** START TEXT TO READ **

This article first appeared on USgamer, a partner publication of VG247. Some content, such as this article, has been migrated to VG247 for posterity after USgamer's closure - but it has not been edited or further vetted by the VG247 team.

December 10, 1993 saw the release of a shareware PC game that would turn out to be one of the most important titles of all time: id Software's Doom.

At the time, it was clear that Doom was a top-quality title with an impressive new 3D engine and some immensely solid gameplay. But who could have predicted quite what an impact this unassuming little first-person shooter would have on both the industry as a whole and our own personal gaming careers?

In honor of the great game's 20th birthday, Team USG decided to share some favorite memories about Doom and what it means to them.

Pete Davison, News Editor

Ahh, Doom. Doom wasn't the first first-person shooter I played -- that dubious honor goes to Wolfenstein 3D -- but it was one that made a particularly big impression on me. It was one of the earliest games I can think of that had such a genuinely menacing, disturbing atmosphere that I found myself feeling legitimately scared by the experience; a game that was well worth ditching the crappy speakers you tended to get with sound cards in favor of a decent stereo setup with actual bass.

** END TEXT TO READ **
** START GIVEN ENTRIES **

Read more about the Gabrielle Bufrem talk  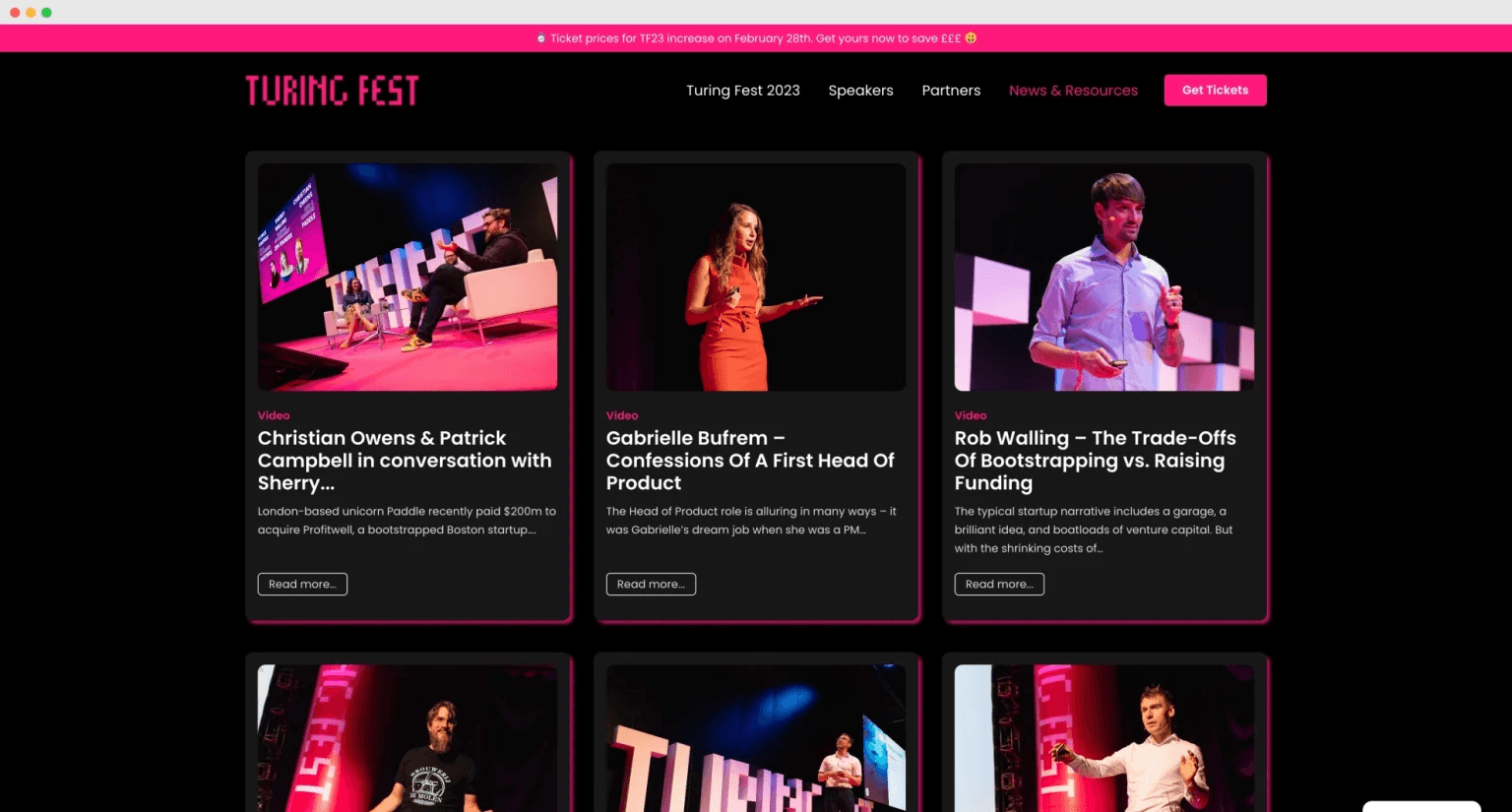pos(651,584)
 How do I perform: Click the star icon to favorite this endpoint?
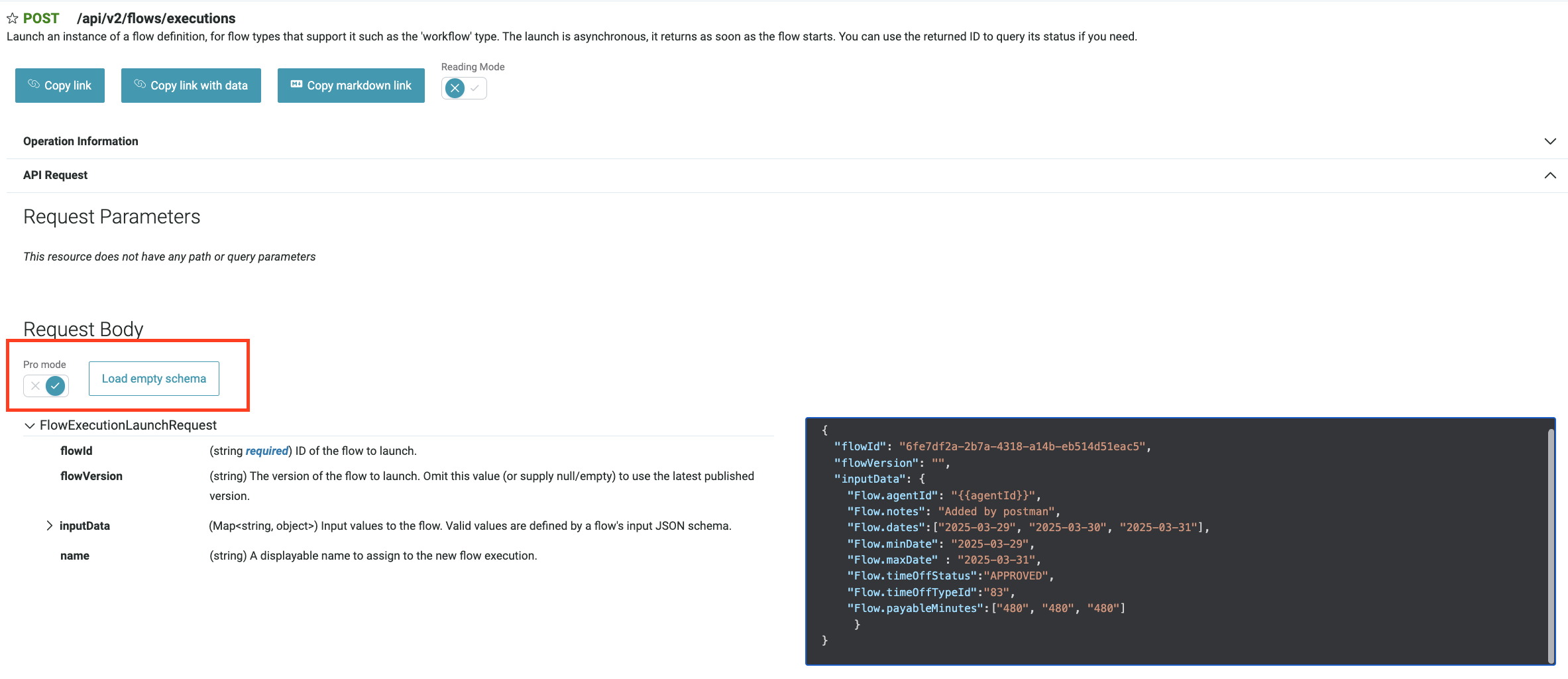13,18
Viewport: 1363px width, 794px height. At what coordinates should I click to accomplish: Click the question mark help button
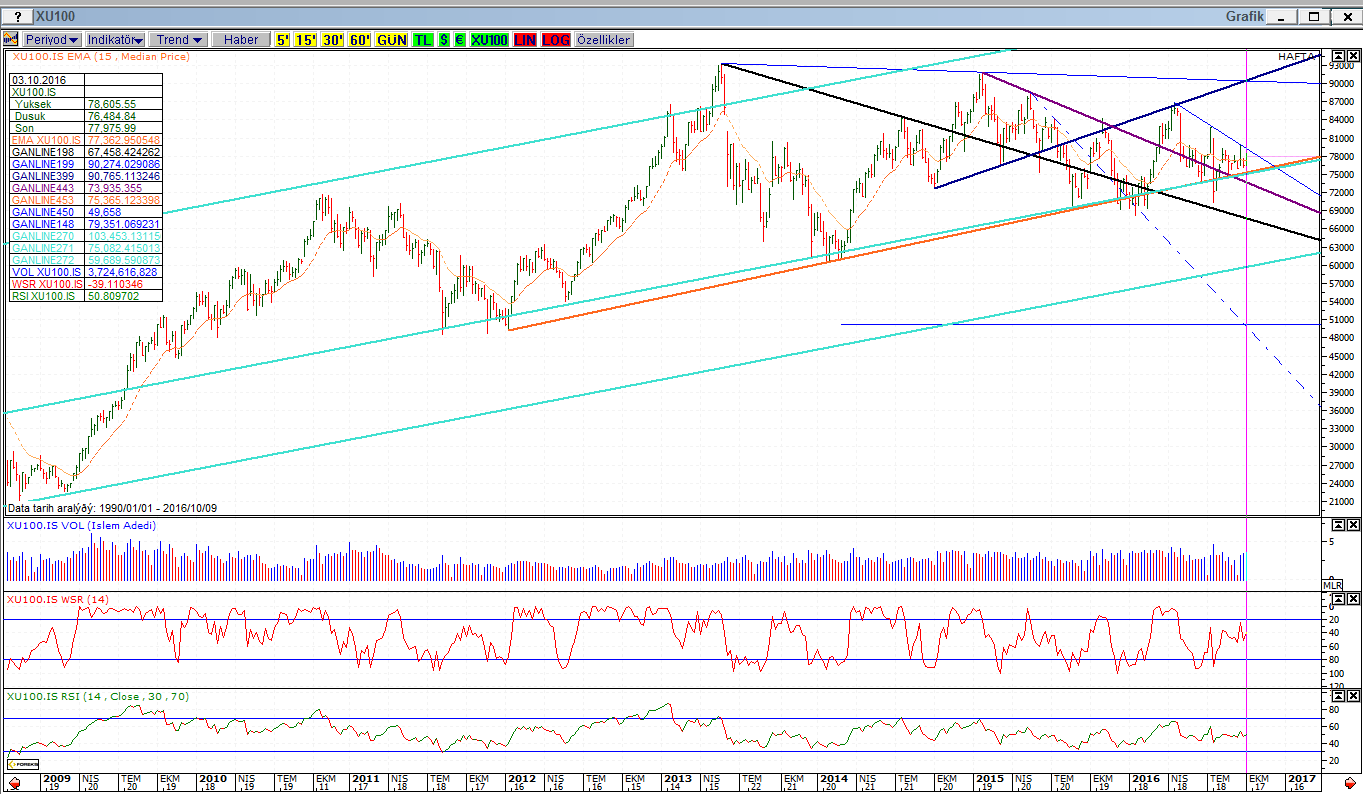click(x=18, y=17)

** END GIVEN ENTRIES **
** START GIVEN ENTRIES **

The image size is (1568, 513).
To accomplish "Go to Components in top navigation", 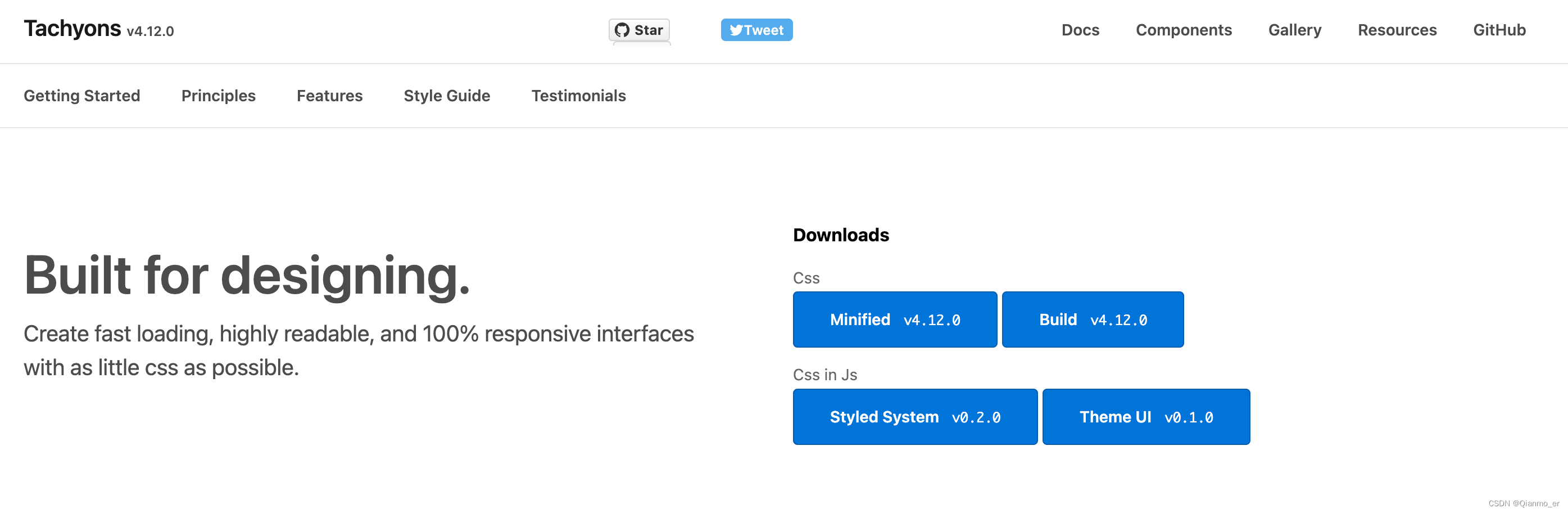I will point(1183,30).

** END GIVEN ENTRIES **

→ **WRITTEN EXERCISE A**:
Copy the part of the Doom anniversary article that starts at "Ahh, Doom. Doom" and ends at "with actual bass.".
→ **WRITTEN EXERCISE B**:
According to the Doom anniversary article, on what date was Doom released?
→ **WRITTEN EXERCISE C**:
In the Doom anniversary article, why did Doom make such a big impression on Pete Davison?

→ **COMPLETE RESPONSE A**:
Ahh, Doom. Doom wasn't the first first-person shooter I played -- that dubious honor goes to Wolfenstein 3D -- but it was one that made a particularly big impression on me. It was one of the earliest games I can think of that had such a genuinely menacing, disturbing atmosphere that I found myself feeling legitimately scared by the experience; a game that was well worth ditching the crappy speakers you tended to get with sound cards in favor of a decent stereo setup with actual bass.

→ **COMPLETE RESPONSE B**:
December 10, 1993.

→ **COMPLETE RESPONSE C**:
Doom was one of the earliest games he can think of with a truly menacing, disturbing atmosphere, and it left him feeling scared. It was also worth ditching the poor speakers that came with sound cards for a decent stereo setup with real bass.